Fó shuō Gānlù jīng tuóluóní zhòu 佛說甘露經陀羅尼呪

Sweet-Dew Sūtra Dhāraṇī Spell, Spoken by the Buddha

About the work

A very short anonymous Esoteric dhāraṇī-text — roughly twenty Chinese characters of mantra plus three lines of ritual instruction — preserving a single transcribed amṛta-dhāraṇī of the Surūpa-kāya / amṛta type. The text is a free-standing extraction of the amṛta-segment of the longer Burning-Mouth complex (cf. KR6j0546 T1315 step 4). CANWWW reconstructs the title’s Sanskrit referent as Paramitaguṇānuśaṃsadhāraṇī and lists 面然餓鬼經 (“Burning-Face Hungry-Ghost Sūtra”) as an alternative title — confirming the text’s place within the Yán-kǒu / Miàn-rán dhāraṇī cluster.

Abstract

The whole text reads (in the master Korean recension preserved in the Taishō):

namaḥ surūpāya tathāgatāya tadyathā oṃ suru suru prasuru prasuru svāhā (transcribed in Chinese characters)

followed by a one-sentence application: “Take a handful of water, recite the mantra over it seven times, and scatter it into the air. Each drop of that water becomes ten droṇa of amṛta sweet-dew. All hungry ghosts everywhere are able to drink it, with no shortage, all of them satisfied to fullness.”

The mantra is the Tathāgata Surūpa-kāya 妙色身 amṛta-dhāraṇī — the same that figures as step 4 (méng gān-lù fǎ-wèi zhēn-yán 蒙甘露法味真言) in the Bù-kōng ritual manual KR6j0546 (T1315), as the Sweet-Dew bestowal segment of the Yúqié yàn-kǒu yoga rite KR6j0549 (T1318), and as the amṛta-bīja of the closely related anonymous KR6j0548 (T1317).
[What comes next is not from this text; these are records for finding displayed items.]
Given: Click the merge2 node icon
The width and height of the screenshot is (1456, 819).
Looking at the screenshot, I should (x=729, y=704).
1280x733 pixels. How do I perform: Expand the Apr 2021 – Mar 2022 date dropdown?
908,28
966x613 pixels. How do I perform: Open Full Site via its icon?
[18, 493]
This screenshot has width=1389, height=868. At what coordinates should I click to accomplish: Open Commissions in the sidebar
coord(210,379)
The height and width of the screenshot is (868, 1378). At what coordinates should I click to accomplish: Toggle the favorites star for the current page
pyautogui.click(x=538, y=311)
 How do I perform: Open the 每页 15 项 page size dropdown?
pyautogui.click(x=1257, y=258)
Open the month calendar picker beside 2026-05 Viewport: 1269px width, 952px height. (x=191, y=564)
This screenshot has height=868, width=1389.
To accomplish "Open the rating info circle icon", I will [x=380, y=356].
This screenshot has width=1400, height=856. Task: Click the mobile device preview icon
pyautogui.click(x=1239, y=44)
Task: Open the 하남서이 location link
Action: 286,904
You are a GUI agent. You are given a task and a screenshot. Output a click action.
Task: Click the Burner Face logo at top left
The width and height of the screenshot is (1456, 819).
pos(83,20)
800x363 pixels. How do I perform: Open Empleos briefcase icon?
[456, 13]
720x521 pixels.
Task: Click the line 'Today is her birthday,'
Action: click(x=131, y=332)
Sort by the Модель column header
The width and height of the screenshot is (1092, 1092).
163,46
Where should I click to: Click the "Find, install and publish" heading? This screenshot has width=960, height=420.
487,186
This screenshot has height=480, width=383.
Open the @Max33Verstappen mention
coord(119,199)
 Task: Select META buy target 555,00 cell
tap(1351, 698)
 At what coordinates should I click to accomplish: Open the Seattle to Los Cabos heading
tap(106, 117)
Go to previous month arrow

The text is anonymous and undated. The catalog meta records no translator, no dynasty, and no author. The dating bracket here is broad — late Suí through mid-Táng — to capture the period during which the Yán-kǒu / Miàn-rán cycle entered Chinese circulation (cf. the parallel renderings T1313 by Bù-kōng and T1314 by Śikṣānanda) and during which short amṛta-extracts of the same family were copied and used independently. The text’s combination with KR6j0548 (an anonymous companion amṛta-dhāraṇī sometimes attributed to Śikṣānanda) suggests the early-/mid-Tang as the most probable horizon, but no internal evidence permits a closer fix.

Translations and research

No substantial secondary literature located. For the broader Burning-Mouth cycle of which this text is an extracted fragment, see Orzech, “Saving the Burning-Mouth Hungry Ghost” (1996) and Lye, Feeding Ghosts (2003), cited under KR6j0544.